**TASK INPUTS:**
<<<<
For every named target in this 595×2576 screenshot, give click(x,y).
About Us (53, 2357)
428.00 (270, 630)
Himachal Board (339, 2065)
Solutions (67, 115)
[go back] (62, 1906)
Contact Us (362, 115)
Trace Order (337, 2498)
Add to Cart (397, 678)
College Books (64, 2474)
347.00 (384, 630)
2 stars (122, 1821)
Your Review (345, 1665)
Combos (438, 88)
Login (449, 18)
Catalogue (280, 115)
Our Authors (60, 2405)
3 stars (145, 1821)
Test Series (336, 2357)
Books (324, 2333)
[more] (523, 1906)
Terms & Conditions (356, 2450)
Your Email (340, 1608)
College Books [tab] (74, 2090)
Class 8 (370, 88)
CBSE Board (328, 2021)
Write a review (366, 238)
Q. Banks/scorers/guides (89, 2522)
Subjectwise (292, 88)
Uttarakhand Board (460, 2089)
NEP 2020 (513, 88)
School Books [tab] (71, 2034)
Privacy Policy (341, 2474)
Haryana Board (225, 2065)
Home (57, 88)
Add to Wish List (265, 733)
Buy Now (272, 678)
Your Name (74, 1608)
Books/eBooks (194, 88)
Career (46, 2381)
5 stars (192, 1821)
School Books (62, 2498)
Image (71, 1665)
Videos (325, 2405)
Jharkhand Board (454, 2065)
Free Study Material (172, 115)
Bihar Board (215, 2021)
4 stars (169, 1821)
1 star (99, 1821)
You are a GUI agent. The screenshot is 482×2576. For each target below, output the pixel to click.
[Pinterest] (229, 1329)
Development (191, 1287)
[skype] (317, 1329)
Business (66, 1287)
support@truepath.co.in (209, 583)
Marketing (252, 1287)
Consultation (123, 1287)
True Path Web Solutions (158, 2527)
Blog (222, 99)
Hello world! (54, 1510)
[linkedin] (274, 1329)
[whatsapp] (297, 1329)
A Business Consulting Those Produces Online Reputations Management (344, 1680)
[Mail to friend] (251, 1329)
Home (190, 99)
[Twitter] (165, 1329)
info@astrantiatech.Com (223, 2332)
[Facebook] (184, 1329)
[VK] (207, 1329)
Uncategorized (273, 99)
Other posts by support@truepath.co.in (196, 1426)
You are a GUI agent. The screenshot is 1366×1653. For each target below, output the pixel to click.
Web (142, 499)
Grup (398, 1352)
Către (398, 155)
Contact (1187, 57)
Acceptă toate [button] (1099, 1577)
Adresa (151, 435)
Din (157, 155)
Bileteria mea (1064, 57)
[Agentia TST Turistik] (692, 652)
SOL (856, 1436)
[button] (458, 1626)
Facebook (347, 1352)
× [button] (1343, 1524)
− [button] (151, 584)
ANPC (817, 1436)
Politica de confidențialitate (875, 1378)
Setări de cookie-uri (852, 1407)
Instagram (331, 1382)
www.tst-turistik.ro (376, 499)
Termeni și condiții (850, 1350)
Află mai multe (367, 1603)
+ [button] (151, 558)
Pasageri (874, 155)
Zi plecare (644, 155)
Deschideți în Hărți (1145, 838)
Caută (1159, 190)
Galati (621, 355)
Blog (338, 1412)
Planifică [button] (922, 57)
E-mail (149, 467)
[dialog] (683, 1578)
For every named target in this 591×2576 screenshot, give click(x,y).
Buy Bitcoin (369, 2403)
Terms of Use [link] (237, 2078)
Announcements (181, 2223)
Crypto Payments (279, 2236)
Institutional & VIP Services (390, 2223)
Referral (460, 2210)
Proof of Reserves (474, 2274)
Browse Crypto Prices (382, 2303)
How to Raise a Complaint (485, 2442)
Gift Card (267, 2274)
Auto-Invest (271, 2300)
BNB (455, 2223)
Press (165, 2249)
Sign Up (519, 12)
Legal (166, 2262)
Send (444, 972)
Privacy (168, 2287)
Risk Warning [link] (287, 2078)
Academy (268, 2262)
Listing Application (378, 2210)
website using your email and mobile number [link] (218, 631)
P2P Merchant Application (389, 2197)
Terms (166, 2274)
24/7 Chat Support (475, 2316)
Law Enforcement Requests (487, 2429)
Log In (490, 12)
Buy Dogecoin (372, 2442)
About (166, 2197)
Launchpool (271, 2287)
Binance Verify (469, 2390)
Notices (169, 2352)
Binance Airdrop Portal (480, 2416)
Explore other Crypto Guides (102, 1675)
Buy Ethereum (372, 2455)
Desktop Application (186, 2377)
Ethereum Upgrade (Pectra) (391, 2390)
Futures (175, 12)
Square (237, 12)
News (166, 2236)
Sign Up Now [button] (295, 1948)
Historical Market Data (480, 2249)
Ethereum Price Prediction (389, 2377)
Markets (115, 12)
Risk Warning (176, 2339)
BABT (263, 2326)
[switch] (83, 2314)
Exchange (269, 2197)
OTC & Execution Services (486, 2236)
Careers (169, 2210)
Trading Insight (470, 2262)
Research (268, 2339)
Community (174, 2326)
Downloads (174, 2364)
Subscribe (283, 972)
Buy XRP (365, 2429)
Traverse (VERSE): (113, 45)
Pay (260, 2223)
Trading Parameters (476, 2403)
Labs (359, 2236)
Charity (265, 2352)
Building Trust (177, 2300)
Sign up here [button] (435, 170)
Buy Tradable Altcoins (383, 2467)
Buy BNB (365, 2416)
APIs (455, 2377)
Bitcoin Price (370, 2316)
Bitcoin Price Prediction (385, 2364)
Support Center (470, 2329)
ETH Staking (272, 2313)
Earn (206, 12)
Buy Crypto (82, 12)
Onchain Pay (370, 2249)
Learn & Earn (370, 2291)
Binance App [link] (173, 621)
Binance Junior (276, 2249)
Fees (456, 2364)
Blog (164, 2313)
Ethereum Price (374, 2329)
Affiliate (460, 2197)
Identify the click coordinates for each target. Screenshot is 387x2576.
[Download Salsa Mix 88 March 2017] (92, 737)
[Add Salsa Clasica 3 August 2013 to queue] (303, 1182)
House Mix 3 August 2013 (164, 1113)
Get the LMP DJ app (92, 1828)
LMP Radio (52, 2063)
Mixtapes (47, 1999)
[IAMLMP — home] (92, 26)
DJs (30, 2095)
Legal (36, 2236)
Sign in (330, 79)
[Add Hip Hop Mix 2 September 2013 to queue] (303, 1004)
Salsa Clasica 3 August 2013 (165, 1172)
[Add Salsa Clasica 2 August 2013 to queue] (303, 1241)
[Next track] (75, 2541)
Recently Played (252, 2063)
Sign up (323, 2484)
>>>>
Return all lines of the material above in which "output" occurs.

You are a GUI agent. The screenshot is 482×2576. For each target below, output the pixel to click.
You are a GUI agent. The screenshot is 1366×1653. For each target below, output the pixel to click.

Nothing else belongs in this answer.